Source |
:::
A l'occasion des cinquante ans de l'Union démocratique bretonne, l'Institut d'études politiques de Rennes a organisé, les 4 et 5 avril 2013, un colloque international intitulé « L'UDB, un parti autonomiste dans un Etat unitaire ». Les communications présentées lors de ce colloque viennent d'être publiées dans un ouvrage paru aux Presses Universitaires de Rennes (1).
Plutôt qu'un compte-rendu du colloque et de l'ouvrage, on trouvera ci-dessous quelques réflexions sur les différences entre l'espace politique du régionalisme et l'espace politique du nationalisme.
Spécialiste du régionalisme et des partis régionalistes en Europe Occidentale, Lieven de Winter de l'Université catholique de Louvain, qui signe la préface de l'ouvrage, a mis en avant l'existence, à côté d'un ensemble de paradigmes attestés, d'une abondance d'approches théoriques et d'une pléthore de concepts, indicateurs de la faible scientificité actuelle du champ de recherches. Publications et thèses sont assez nombreuses malgré l'absence de revues scientifiques du domaine (2).
:::
Documents fournis |
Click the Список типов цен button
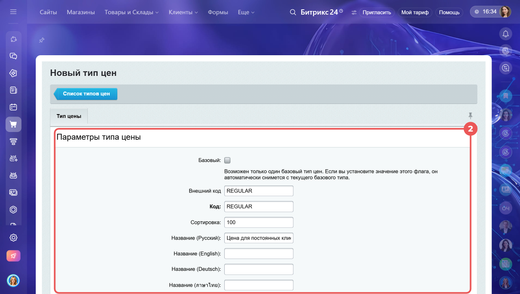 [86, 94]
:::
À faire |
1. Indiquez si chacune des affirmations suivantes concorde avec la source, en répondant par oui ou non et en citant mot pour mot les termes décisifs de celle-ci. (a) L'Institut d'études politiques de Rennes a organisé le colloque les 4 et 5 avril 2013. (b) La source propose un compte-rendu du colloque et de l'ouvrage. (c) Le champ de recherches dispose de revues scientifiques qui lui sont propres.
2. Extrayez de la source, sans rien y changer, le passage qui commence par « A l'occasion des » et se poursuit jusqu'à « politique du nationalisme. ».

Réponses dans l'ordre |
1.
(a) Oui : « l'Institut d'études politiques de Rennes a organisé, les 4 et 5 avril 2013, un colloque international »
(b) Non : « Plutôt qu'un compte-rendu du colloque et de l'ouvrage, on trouvera ci-dessous quelques réflexions »
(c) Non : « malgré l'absence de revues scientifiques du domaine »

2.
A l'occasion des cinquante ans de l'Union démocratique bretonne, l'Institut d'études politiques de Rennes a organisé, les 4 et 5 avril 2013, un colloque international intitulé « L'UDB, un parti autonomiste dans un Etat unitaire ». Les communications présentées lors de ce colloque viennent d'être publiées dans un ouvrage paru aux Presses Universitaires de Rennes (1).
Plutôt qu'un compte-rendu du colloque et de l'ouvrage, on trouvera ci-dessous quelques réflexions sur les différences entre l'espace politique du régionalisme et l'espace politique du nationalisme.